Saturday, 21 November 2015

When Terror Rattles the Bars

….You have been a strength to the poor, a strength to the needy in his distress, a refuge from the storm, a shade from the heat; for the blast of the terrible ones is as a storm against the wall                     (Isaiah 25:4 NKJV)
Right up to the Jihadists of today, the tides of history show up the astonishing inability of violent power-mad men to learn from the past.  ‘Only with guns,’ wrote Chairman Mao, ‘can the whole world be transformed’ (Mao’s Thoughts, page 61).   The Jihadists too have fallen to the lie - oblivious to posterity’s verdict that resorting to violence to win your case is a candid admission that you have already lost the argument.

In Isaiah’s time it was the Assyrians.  Their supreme weapon was Terror; inspired by their distorted religious beliefs.  By enslavement and exile, butchery, mutilations and beheadings, their aim was universal domination.  Yet, despite the ‘blast’ threatened by their unremitting violence, the prophet predicted that this would eventually come to nothing as against ‘the wall’ that represented the stronghold of God’s rule.

And so it proved.  Assyria’s capital fortress-city of Nineveh was taken in August 612 BC, by a coalition of Babylonians and Medes.  The vivid Bible book of Nahum prophesied its downfall in amazing detail, as was confirmed later by nineteenth century archaeologists.  Nahum foresaw the coming disaster as the judgment of God, in the words “I will leave you no prey on the earth.”  For centuries to come, all that was left of Nineveh was a mound - Tell Kunyunjik – ‘The mound of many sheep.’

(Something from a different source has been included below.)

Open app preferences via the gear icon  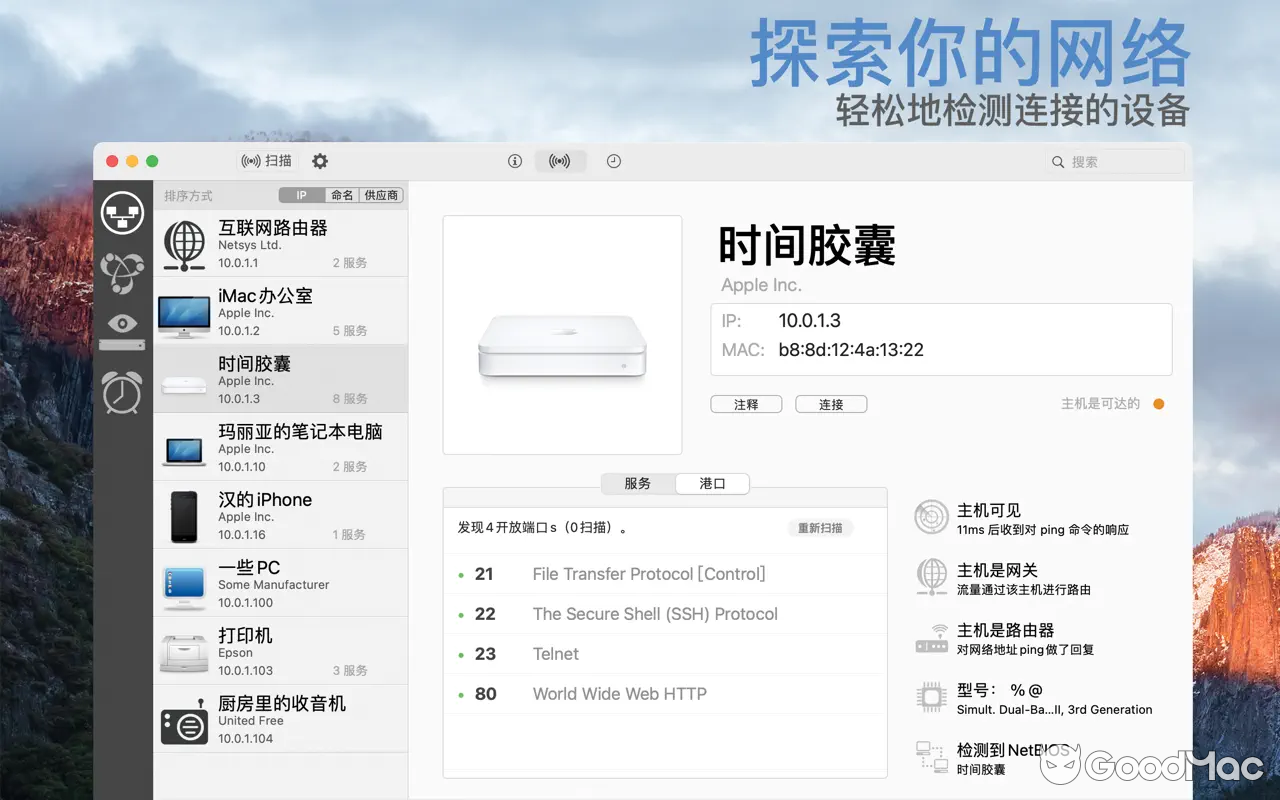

Its later name was Mosul – a modern city which today’s Jihadists have battled to make their own.  Their weapon is the gun.  The greater weapon by far is prayer by God’s people to Christ, the long-prophesied Son of Man.  The New King James Version gives us the true reading of Isaiah 32:2 in the words,  ‘A man will be as a hiding place from the wind, and a covert from the tempest …. as the shadow of a great rock in a weary land.’